[Items from a data source]
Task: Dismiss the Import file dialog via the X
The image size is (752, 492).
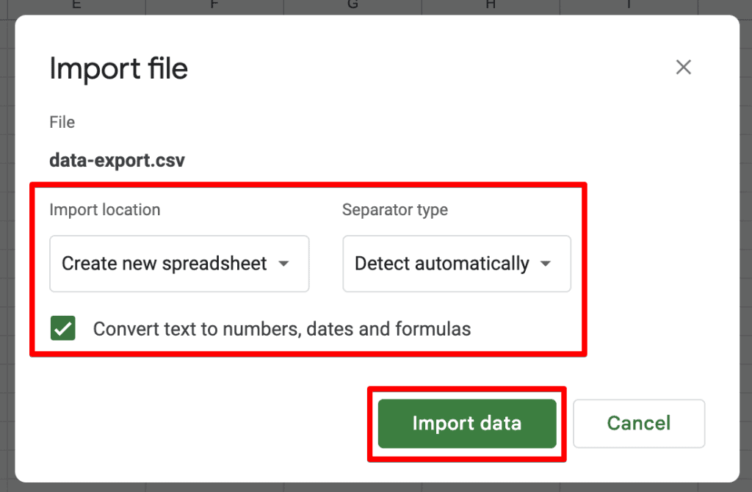Action: pyautogui.click(x=684, y=67)
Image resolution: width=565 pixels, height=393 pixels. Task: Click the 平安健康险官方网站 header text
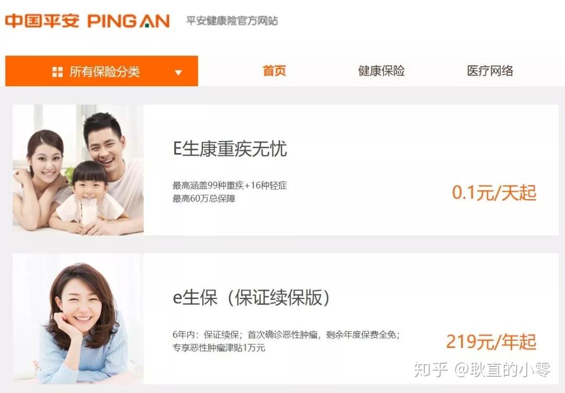coord(232,21)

**WHAT TO WORK ON**. Output each entry shown above exactly as it stands, with all pictures removed.

**RESPONSE**.
Task: Dismiss the Import file dialog via the X
The image size is (752, 492).
Action: pyautogui.click(x=684, y=67)
Image resolution: width=565 pixels, height=393 pixels. Task: Click the 平安健康险官方网站 header text
coord(232,21)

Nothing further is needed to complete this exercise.